My Life On a Plate
Page 21
‘We’ll work something out,’ I say. ‘Don’t worry.’ Then: ‘Let’s go,’ pushing the children out of the door.
There’s somebody else’s confetti on the steps of Chelsea town hall. The steps are pastel with it: tiny dots of baby pink, powder blue, chick yellow. We race up the stairs and follow the Weddings sign to the registrar’s office.
They’re all there, waiting outside. Flo sweeps Charlie into her arms. ‘I’m going to shower this boy with kisses,’ she says, to his embarrassment and delight. Evie scoops Jack up and whoops her congratulations when he says, ‘Hello, Auntie Evie. I do standing-up wee-wees.’
Max is here, and Tom, and Max’s children, judging by their nice teeth – a man and a woman, both looking alike – blond and wheaten – being friendly and introducing themselves to everyone. There are fifteen of us, all in all, including friends and witnesses.
Robert rushes in a few seconds later.
‘Daddy!’ the boys scream, flinging themselves around his neck.
‘Hello, my darlings,’ says Robert, squeezing them tight. ‘I’ve missed you.

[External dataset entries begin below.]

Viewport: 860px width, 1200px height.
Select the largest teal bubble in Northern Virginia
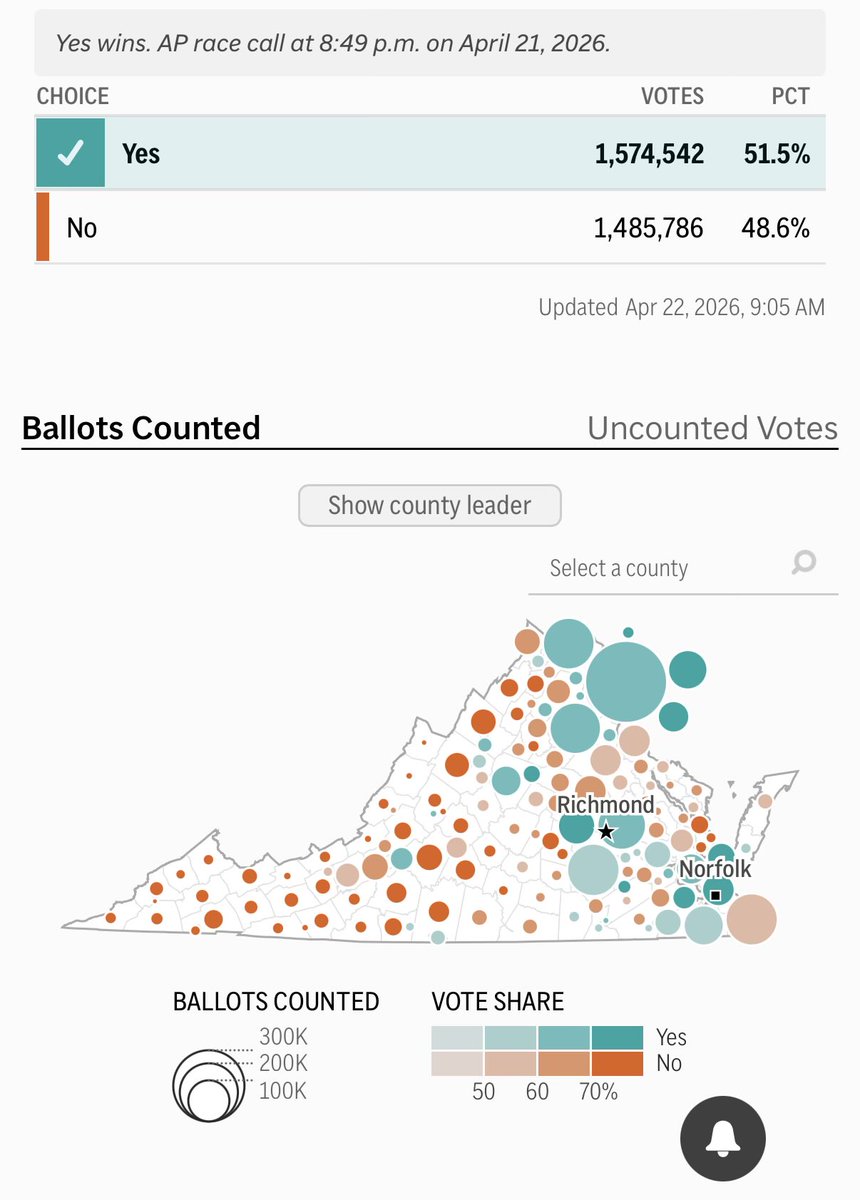point(626,683)
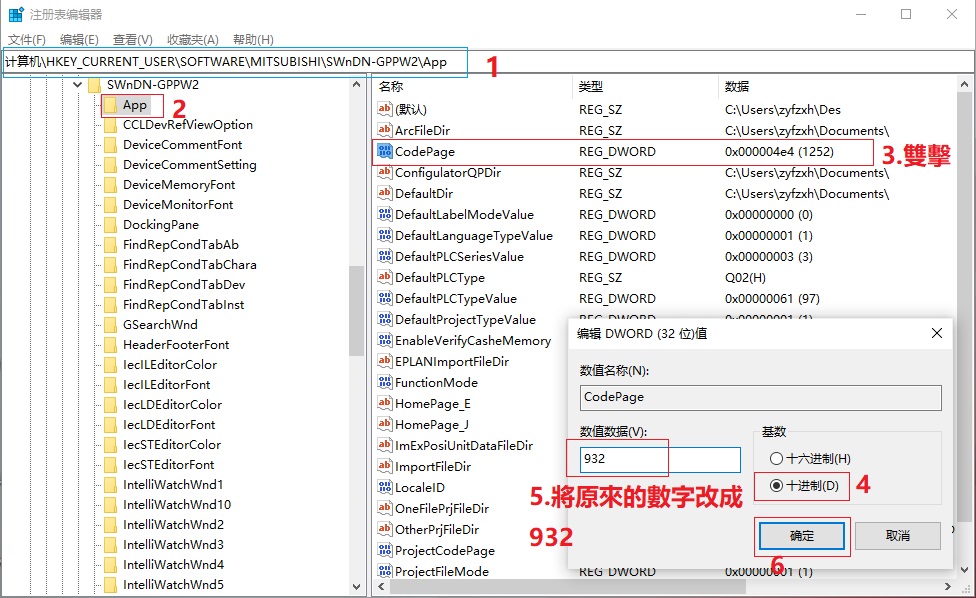Select the App folder icon in tree

tap(110, 105)
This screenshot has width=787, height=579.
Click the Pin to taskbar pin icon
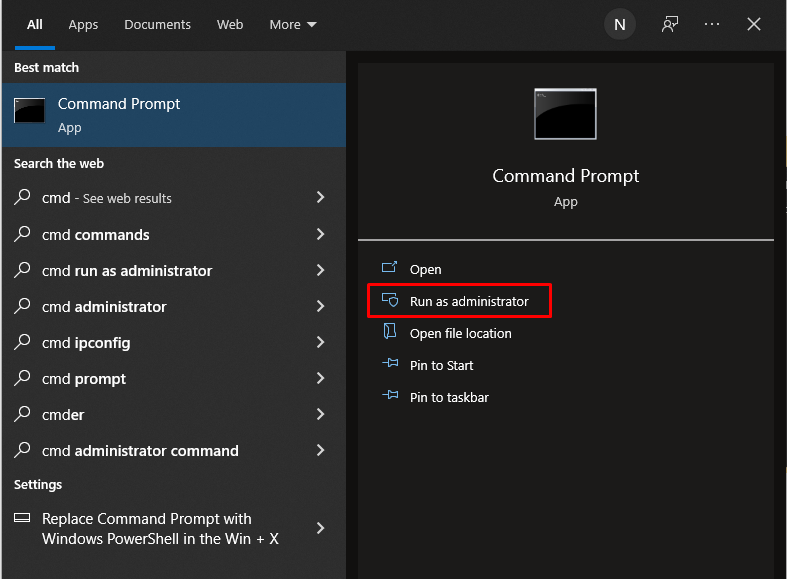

I’ve got presents for you.’ He looks up. ‘Hello, Clara.’
‘Hello, Robert,’ I say, kissing him hello. ‘How’s tricks?’
‘Not wildly different from the way they were when we spoke yesterday,’ he grins. ‘But great.’ He stands up, one child on each arm, nearly collapsing under the weight. ‘I still love the work, which is good, and I still love Paris.’
‘We love it too, don’t we, boys?’
‘Oui! Oui!’ the children squeal, and then collapse into a predictable heap of giggles.
Robert’s company pays for us to take the Eurostar to Paris twice a month for the weekend, with Robert coming to London the other two weeks. Sometimes I don’t go, but send Helena, our longed-for, lovely au pair instead. Helena has changed my life. And I know the boys love her, because they tell me so.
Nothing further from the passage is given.